Review: Shadow Born by Jasmine Walt & Rebecca Hamilton
I am not even remotely ashamed to admit that I spent an hour inspecting every nook and cranny of my apartment before going to bed, or that I jumped and twitched at every creak and whisper of wind I heard for another hour as I lay in bed trying to sleep. You would too, if someone had broken into your apartment and left a gun and a note on your bed without a single trace of other evidence to indicate that they’d been there.
Would you rather chase the monsters or have the monsters chase you? Sometimes, these two concepts go hand-in-hand; however, the one thing that makes both sayings hold any value is the fact that both of these, no matter how strong you are, can make you actually become the monster. Walt and Hamilton both share an enticing world that readers can find both intriguing and absolutely easy to escape in.
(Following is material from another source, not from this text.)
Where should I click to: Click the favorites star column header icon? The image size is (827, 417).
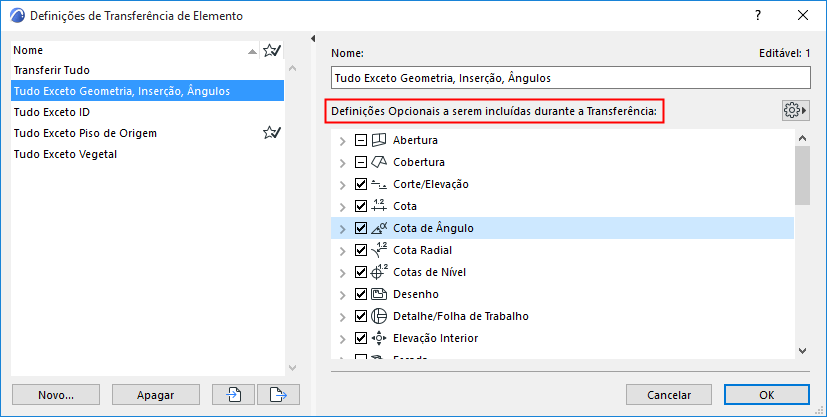tap(271, 50)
Brooke has just transferred to the Salem PD after her fiancé mysteriously dies in a fire. She is not only set on figuring out what happened to him, but she knows that it is going to be highly dangerous. There are quite a lot of vampires in Chicago, but after one night out—chasing someone that is suspected of being mixed up with drugs—Brooke discovers that there are a lot more supernatural entities in Salem than just vampires. After being caught spying on a conversation between her suspect and a club owner by the name of Maddock “Lord” Tremaine, her life has just become even more of a mess and much more dangerous. Maddock seems to have his own agenda; however, both Maddock and Brooke agree to work together in the hopes that they will find the people who are responsible for all of the supernatural disappearances in Salem. If Brooke helps Maddock find where his kind are disappearing to, can he help her discover what really happened to her fiancé?
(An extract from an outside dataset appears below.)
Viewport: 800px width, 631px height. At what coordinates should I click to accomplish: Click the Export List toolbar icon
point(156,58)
Both Walt and Hamilton have a very nice beginning to a series that can quite frankly, continue forever. Supernatural and paranormal creativity seem to never exhaust and readers of both genres consume them quickly. This book is very similar to Laurel K Hamilton’s Fae series, involving the same Unseelie Court, but there is a nice spin off with new characters. The writing does have several grammar and punctuation inconsistencies (but I was provided with an advanced reader copy) as well as technological impossibilities—a gun that shoots wooden bullets just seems very impractical, but this does not hinder the story-line much because this is fiction after all and once you get hooked, you’re in for the long haul. If you are a reader of paranormal or supernatural genres, this may be your cup of tea. This is the first installment in the series; therefore, you can dive right in.
A free copy was exchanged for an honest review of this fictional piece.